Advanced query syntax

Keywords and phrases

You can provide single keywords like apple, or you can specify phrases by wrapping them in double quotes. Example: "content marketing".

Wildcards

To perform a wildcard search, use the * symbol. For instance, to search for content that contains "smartphone" or "smartphones, use the query: smartphone*

Groupings

Parentheses allow you to create queries with nested logic. For instance, to search for content that must contain either “information” or “technology," include the following term: (information technology).

Field specifiers

Field specifiers allow you to query a particular field in an Article. If you don't specify a field, the term will be matched against the Article's title and body text fields.
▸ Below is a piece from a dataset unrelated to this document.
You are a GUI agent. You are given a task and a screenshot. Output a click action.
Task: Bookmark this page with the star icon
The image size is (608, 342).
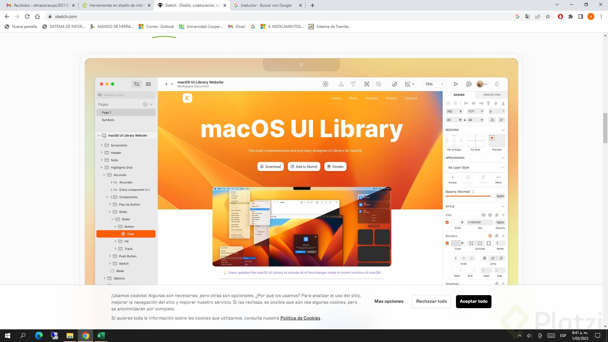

The following fields are available for searching:

  • body searches in the Article body only. Example: To find Articles that have the term "apple" in their body text, enter body:apple as one of your query terms.
  • domain matches the domain suffix in the Article's URL. Use this to find Articlesfrom a given Web Domain, e.g., for geographic filtering. Domains are interpreted from right to left. This may be unexpected. So to match any ".uk" domains, you just enter domain:uk.
    • Example 1: To match Articles from Web Domain ending in ".com.au", enter domain:com.au.
    • Example 2: To match Articles from a specific Web Domain, enter domain:contentgems.com.
  • excerpt searches the first 300 characters in the Article's body text only. Sometimes searching this field instead of the entire body will eliminate noisy results since the most important terms are typically found at the beginning of an Article. Exampe: To search for Articles that contain the term "content marketing" at the beginning of the body text, enter excerpt:"content marketing".
  • hashtag finds Articles that were shared on Twitter with this hashtag. Example: To find Articles that were shared on Twitter with the "#cdnpoli" hashtag, enter the following : hashtag:cdnpoli.
  • title searches in the Article title only. Example: To find Articles that contain the term "green tea" in their title, enter the search term title:"green tea".

Boosting

Boosting allows you to control the importance of a term in a search. To boost a term use the ^ symbol with a boost factor (a number) at the end of the term. For instance, if you have a search that includes the keyword "AdWords" and want to boost this keyword then use the query AdWords^2. To boost a phrase, append the boost modifier after the closing quote: "content marketing"^10.

Boosting only makes sense in rules that are applied as "MUST" since it is used for ranking.

Any terms that don't have a field or boosting specified default to being searched in the title and body text fields. And the title gets a boost of ^25. You could accomplish the default behavior with the following term: (title:water^25 body:water). This is a boolean OR query that searches for the term "water" in the Article's title field with a boost factor of 25, and in the body field with no boost. This approach ranks Articles with the term in the title higher than those that contain the term in the body.

Fuzzy matching

To match similar spellings, you can make a term fuzzy by adding a tilde and a fuzzy factor. E.g., ~color0.3 will match both "color" as well as "colour". The higher the fuzzy factor, the fuzzier the matches are.